[EXERCISE]: Only the lines below between the ones containing "Task: Edit the" and "Screen dimensions: 1505x478", inclusive, are to be reproduced, each exactly as it stands.

►

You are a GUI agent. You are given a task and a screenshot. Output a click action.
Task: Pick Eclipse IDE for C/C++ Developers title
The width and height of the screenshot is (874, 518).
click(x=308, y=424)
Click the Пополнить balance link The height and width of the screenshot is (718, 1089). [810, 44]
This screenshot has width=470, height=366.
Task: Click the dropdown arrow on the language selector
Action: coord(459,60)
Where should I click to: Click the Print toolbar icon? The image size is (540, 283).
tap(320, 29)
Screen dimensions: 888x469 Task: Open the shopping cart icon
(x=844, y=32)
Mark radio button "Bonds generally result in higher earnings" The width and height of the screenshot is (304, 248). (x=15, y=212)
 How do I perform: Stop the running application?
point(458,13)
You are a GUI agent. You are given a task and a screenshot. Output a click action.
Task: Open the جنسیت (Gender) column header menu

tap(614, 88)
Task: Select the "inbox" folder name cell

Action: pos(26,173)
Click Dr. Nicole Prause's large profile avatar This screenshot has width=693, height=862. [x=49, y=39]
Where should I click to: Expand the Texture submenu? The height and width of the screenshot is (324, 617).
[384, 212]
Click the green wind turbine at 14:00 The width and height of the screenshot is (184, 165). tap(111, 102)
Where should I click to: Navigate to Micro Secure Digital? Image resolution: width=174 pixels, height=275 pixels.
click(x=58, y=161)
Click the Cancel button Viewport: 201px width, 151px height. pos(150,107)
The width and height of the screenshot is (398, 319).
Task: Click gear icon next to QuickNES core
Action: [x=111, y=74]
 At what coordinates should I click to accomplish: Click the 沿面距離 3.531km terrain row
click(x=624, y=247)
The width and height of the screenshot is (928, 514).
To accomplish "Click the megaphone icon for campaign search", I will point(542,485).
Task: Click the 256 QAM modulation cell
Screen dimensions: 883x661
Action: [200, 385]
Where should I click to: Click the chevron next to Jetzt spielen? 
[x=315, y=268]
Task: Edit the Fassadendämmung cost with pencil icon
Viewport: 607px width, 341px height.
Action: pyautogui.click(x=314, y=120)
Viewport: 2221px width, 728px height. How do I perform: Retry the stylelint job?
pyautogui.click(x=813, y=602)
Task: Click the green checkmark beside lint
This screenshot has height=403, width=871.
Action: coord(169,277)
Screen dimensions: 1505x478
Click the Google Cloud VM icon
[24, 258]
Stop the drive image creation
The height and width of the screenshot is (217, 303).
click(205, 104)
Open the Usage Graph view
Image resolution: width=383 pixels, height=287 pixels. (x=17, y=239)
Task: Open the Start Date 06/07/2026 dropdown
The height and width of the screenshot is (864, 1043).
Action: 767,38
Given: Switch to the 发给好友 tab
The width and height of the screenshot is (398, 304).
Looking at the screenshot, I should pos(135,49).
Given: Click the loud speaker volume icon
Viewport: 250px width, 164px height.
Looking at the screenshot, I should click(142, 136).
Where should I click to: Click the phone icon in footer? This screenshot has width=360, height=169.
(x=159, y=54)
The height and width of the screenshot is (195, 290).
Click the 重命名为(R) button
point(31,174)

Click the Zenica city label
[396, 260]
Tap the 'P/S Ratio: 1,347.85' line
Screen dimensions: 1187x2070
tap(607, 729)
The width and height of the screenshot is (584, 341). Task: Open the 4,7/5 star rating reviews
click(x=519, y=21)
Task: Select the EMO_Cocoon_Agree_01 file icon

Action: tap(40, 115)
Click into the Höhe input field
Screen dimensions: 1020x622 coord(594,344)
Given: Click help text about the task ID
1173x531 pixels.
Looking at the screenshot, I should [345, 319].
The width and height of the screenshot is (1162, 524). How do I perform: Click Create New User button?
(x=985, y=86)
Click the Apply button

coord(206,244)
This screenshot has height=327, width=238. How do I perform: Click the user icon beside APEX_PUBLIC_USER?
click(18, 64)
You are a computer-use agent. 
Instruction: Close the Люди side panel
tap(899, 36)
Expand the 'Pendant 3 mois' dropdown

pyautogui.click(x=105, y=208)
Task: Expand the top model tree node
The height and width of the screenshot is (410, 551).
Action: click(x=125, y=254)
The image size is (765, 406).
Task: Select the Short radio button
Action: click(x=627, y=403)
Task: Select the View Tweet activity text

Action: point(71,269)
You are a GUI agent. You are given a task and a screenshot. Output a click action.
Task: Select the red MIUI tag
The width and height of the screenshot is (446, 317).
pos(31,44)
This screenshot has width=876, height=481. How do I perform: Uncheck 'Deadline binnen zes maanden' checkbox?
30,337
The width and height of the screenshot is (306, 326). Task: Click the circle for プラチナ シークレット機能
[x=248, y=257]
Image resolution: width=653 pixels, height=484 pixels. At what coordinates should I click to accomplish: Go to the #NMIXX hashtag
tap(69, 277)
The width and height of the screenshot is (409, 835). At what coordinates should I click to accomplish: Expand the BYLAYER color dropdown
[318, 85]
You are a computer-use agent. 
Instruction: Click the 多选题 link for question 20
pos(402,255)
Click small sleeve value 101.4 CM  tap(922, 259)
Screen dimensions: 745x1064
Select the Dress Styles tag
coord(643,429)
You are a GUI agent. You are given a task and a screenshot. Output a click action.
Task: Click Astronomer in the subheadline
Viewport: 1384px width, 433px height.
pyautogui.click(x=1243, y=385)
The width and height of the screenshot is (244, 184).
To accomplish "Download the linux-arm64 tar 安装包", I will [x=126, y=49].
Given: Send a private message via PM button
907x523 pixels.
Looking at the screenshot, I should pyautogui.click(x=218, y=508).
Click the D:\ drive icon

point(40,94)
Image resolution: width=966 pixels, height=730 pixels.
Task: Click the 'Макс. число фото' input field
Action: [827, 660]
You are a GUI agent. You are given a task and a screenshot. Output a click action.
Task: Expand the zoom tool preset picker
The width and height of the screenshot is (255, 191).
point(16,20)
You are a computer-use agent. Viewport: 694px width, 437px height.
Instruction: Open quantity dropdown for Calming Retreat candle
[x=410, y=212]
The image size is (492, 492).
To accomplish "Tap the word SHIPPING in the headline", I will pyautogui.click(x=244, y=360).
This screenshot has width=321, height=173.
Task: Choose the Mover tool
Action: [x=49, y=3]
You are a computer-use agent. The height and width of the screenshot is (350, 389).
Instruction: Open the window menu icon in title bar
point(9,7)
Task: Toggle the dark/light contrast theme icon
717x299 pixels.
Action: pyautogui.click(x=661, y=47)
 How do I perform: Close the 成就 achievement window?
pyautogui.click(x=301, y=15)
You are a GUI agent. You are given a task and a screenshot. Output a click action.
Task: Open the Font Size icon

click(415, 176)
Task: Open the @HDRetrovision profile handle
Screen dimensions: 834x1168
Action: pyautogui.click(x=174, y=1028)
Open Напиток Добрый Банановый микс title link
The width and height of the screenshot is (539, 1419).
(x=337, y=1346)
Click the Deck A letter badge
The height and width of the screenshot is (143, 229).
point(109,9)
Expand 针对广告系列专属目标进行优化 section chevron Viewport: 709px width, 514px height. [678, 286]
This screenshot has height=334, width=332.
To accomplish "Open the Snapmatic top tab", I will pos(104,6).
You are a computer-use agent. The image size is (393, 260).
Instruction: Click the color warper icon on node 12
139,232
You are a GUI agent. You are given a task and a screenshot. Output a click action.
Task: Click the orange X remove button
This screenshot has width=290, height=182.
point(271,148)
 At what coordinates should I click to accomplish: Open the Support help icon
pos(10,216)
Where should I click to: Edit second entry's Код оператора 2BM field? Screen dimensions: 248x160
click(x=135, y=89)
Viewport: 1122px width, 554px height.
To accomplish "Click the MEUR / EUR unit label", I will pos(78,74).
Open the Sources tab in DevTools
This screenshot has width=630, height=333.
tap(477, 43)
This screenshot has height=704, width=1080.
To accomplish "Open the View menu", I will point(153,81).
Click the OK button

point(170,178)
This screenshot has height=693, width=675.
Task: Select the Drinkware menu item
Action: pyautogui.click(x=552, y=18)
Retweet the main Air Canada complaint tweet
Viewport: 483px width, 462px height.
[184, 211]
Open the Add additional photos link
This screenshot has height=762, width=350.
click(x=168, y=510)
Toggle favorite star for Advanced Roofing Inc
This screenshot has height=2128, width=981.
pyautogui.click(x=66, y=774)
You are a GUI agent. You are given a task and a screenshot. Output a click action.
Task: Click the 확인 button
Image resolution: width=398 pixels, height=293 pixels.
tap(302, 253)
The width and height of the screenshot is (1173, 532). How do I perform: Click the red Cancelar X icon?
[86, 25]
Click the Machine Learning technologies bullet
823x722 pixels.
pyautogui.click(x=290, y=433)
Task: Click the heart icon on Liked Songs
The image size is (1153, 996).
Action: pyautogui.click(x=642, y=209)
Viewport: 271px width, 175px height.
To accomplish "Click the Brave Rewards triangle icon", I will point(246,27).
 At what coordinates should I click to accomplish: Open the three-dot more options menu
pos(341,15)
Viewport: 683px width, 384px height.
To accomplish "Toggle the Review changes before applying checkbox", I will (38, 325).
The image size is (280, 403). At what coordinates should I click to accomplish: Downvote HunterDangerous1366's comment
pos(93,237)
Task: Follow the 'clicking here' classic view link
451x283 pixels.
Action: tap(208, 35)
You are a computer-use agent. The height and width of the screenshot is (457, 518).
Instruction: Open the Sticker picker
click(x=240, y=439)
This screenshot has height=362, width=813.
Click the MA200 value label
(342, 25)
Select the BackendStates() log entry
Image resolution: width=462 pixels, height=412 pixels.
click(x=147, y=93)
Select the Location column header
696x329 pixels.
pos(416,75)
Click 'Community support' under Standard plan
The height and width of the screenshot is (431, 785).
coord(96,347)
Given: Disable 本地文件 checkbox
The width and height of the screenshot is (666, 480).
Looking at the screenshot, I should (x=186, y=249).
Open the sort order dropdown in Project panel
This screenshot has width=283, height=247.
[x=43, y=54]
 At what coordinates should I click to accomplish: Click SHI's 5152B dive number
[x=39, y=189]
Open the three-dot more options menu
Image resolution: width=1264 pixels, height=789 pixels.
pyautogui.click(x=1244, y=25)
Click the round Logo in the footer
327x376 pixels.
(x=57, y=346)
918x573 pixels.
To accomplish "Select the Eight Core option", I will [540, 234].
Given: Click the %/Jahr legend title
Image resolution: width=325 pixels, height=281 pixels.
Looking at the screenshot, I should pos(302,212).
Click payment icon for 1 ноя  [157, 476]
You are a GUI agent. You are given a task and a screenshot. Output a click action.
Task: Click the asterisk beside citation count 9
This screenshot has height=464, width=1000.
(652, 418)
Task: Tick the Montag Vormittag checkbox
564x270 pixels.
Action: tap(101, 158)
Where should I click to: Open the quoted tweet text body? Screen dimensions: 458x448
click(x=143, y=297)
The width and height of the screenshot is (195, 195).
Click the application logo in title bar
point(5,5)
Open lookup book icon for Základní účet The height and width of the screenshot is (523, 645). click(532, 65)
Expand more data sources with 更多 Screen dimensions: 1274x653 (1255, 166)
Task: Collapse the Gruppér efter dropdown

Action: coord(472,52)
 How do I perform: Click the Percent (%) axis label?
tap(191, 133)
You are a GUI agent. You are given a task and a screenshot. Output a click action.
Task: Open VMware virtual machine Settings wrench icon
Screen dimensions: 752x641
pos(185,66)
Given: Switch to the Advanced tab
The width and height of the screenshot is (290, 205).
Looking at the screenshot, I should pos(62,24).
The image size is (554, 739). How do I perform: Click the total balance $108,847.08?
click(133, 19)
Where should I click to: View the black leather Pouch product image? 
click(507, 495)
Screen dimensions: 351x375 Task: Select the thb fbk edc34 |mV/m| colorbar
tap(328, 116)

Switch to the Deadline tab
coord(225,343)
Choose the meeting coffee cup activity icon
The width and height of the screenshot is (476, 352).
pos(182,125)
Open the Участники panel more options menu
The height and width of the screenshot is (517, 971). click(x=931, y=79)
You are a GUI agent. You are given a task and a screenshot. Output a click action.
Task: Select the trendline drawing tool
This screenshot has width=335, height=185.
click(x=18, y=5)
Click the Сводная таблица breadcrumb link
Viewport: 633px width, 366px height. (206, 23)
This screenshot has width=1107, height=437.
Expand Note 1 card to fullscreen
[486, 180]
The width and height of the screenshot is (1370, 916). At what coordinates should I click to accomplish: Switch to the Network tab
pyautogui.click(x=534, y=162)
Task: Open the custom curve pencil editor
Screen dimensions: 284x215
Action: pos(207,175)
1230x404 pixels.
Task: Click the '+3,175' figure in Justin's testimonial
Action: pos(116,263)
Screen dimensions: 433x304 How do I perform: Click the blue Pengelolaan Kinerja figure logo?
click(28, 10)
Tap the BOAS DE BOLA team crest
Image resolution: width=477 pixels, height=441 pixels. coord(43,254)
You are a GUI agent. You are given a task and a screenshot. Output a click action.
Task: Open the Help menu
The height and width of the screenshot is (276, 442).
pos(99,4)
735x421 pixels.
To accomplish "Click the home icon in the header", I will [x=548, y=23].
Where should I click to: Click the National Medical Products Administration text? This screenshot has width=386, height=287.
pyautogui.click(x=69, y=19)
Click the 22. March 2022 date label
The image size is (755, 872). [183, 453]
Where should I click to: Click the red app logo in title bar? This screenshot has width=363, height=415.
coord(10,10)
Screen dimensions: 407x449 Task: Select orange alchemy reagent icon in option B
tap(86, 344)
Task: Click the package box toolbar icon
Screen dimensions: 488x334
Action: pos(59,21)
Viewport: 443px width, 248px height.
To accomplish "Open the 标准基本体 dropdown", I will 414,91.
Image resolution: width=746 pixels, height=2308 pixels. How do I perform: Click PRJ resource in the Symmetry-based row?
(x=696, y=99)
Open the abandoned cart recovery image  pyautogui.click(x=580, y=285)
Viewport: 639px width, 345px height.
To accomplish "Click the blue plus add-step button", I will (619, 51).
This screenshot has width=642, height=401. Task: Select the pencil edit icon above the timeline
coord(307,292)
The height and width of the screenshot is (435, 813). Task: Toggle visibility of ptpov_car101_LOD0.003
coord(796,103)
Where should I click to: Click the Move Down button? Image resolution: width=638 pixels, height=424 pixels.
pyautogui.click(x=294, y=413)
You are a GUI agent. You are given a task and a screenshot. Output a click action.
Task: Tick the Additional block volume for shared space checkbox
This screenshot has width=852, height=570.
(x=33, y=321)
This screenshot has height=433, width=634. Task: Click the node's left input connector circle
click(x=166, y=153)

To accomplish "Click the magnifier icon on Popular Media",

◄

[OUTPUT OF THE EXERCISE]:
Task: Edit the Fassadendämmung cost with pencil icon
Viewport: 607px width, 341px height.
Action: pyautogui.click(x=314, y=120)
Viewport: 2221px width, 728px height. How do I perform: Retry the stylelint job?
pyautogui.click(x=813, y=602)
Task: Click the green checkmark beside lint
This screenshot has height=403, width=871.
Action: coord(169,277)
Screen dimensions: 1505x478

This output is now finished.